Sen. Dick Sears, D-Bennington, who also opposes S. 55, said he wants Scott to sign S.221, which allows guns to be taken away from anyone a judge has determined to be an extreme risk to himself or others. He also urged the signing of H.422, which allows law enforcement to confiscate firearms during an alleged domestic violence situation.
“I think it’s important for Vermonters to recognize that all these groups that usually don’t even talk to each other, or usually talk all over each other, came together to develop two important bills,” Sears said.
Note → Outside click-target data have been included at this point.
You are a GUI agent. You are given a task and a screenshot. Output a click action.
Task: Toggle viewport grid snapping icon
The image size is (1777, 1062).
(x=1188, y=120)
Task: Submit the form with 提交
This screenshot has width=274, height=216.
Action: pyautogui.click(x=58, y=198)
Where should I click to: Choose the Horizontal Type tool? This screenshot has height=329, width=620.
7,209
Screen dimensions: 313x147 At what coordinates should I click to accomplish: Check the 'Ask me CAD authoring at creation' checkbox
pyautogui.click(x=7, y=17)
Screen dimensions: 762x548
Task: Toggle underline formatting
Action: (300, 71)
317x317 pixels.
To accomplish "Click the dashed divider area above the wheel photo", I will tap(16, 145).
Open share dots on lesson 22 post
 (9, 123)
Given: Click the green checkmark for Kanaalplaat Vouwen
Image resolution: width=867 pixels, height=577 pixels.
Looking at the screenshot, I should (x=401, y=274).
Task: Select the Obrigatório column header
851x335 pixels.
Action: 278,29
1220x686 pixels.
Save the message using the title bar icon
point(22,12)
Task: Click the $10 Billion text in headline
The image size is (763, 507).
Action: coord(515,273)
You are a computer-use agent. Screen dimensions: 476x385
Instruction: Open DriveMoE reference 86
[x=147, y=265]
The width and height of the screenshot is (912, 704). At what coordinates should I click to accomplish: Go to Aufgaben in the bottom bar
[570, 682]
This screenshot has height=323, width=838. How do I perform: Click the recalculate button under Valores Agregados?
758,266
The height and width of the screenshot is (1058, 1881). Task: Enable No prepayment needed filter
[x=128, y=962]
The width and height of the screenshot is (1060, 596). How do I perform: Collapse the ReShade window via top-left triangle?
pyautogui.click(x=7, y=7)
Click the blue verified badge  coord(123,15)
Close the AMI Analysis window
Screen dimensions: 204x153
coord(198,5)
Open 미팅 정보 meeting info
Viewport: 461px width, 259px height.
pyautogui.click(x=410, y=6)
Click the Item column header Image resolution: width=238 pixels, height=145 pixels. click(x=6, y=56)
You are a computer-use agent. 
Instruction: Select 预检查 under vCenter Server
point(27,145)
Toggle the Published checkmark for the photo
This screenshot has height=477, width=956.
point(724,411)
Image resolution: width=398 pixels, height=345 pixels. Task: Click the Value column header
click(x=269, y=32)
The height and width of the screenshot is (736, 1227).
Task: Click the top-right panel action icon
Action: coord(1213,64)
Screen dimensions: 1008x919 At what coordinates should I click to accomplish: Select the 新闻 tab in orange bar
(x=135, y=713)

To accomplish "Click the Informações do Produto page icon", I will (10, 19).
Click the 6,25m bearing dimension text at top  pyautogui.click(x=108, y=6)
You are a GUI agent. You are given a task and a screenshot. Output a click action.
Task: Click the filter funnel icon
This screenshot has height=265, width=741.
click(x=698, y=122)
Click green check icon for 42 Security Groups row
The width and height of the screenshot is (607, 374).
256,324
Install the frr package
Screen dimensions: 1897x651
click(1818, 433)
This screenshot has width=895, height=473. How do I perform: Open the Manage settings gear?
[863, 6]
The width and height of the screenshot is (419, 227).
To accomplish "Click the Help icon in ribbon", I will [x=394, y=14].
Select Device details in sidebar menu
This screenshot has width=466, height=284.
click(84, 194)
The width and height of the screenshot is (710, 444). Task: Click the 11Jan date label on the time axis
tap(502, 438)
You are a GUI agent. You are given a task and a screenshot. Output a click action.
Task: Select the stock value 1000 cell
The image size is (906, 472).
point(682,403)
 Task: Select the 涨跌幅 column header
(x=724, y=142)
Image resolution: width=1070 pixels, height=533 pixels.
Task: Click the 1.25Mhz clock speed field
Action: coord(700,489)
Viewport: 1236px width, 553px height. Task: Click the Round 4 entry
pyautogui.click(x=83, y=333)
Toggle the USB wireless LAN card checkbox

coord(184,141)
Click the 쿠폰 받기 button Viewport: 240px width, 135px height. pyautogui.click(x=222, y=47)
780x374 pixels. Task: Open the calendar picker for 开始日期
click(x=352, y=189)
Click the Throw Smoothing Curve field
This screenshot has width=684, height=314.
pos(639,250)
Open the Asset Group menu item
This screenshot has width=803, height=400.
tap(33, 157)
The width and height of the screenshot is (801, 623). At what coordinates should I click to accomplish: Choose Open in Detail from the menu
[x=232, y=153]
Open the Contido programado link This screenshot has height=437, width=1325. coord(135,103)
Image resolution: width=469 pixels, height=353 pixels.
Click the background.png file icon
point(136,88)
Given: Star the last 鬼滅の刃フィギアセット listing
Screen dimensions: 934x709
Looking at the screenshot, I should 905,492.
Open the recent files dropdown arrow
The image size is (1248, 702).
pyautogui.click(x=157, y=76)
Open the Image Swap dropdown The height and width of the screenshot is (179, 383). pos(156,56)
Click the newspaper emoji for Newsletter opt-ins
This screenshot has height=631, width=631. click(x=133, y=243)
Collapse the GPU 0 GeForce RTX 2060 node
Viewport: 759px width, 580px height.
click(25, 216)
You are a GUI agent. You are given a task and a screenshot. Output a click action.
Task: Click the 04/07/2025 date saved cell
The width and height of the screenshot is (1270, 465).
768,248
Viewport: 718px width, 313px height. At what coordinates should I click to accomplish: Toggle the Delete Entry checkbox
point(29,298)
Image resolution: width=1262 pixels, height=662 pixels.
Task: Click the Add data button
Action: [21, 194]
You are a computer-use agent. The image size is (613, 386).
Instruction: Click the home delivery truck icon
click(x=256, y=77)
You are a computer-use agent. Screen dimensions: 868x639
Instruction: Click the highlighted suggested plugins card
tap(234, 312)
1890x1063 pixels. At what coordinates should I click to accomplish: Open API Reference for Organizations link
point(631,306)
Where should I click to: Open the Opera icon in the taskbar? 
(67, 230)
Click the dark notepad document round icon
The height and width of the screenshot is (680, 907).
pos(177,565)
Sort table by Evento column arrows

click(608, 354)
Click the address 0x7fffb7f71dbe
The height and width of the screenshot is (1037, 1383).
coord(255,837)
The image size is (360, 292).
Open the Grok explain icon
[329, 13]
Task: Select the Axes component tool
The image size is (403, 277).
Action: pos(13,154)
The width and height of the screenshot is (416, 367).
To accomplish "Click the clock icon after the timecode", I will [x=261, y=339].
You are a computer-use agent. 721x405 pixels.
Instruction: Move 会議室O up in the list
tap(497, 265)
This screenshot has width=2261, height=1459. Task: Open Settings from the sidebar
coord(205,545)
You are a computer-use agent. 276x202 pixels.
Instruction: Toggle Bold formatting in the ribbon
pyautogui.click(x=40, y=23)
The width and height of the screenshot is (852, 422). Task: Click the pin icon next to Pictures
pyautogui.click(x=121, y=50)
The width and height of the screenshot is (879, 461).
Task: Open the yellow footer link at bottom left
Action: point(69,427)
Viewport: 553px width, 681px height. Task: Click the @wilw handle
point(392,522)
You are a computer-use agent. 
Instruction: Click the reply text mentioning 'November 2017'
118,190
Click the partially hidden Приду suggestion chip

“I want to thank the Gun Owners of Vermont, Vermont Traditions Coalition, Gun Sense Vermont, the Vermont Federation of Sportsmen’s Clubs and many other groups who came together to work on these two bills.”
But Bill Moore, a spokesman for the Vermont Traditions Coalition, said the group only supports the legislation on removing guns in extreme risk situations, and after due process before a judge.
“We only definitively support S.221 as passed by the Senate,” he said.
On S.221, Sen. Joe Benning, R-Caledonia, explained how he initially was against the bill but over time he came to support it.
“My first reaction when senator Sears introduced that bill was to scratch my head and say, ‘Are you crazy?’” he said. “But the more that I thought about it and read it, I recognized it was the first actual attempt at getting behind the mind of a shooter before they actually pulled the trigger. And I can’t stress that enough, because every other bill that we’ve been talking about doesn’t come close to getting into the mind of the shooter.”
Keith Stern, a gubernatorial candidate on the Republican side, told True North earlier in the day that he supports the wave of opposition to S.55, and hopes Vermonters will back his attempt to unseat the governor as a result.
“I think people are feeling very betrayed, and with good reason,” he said.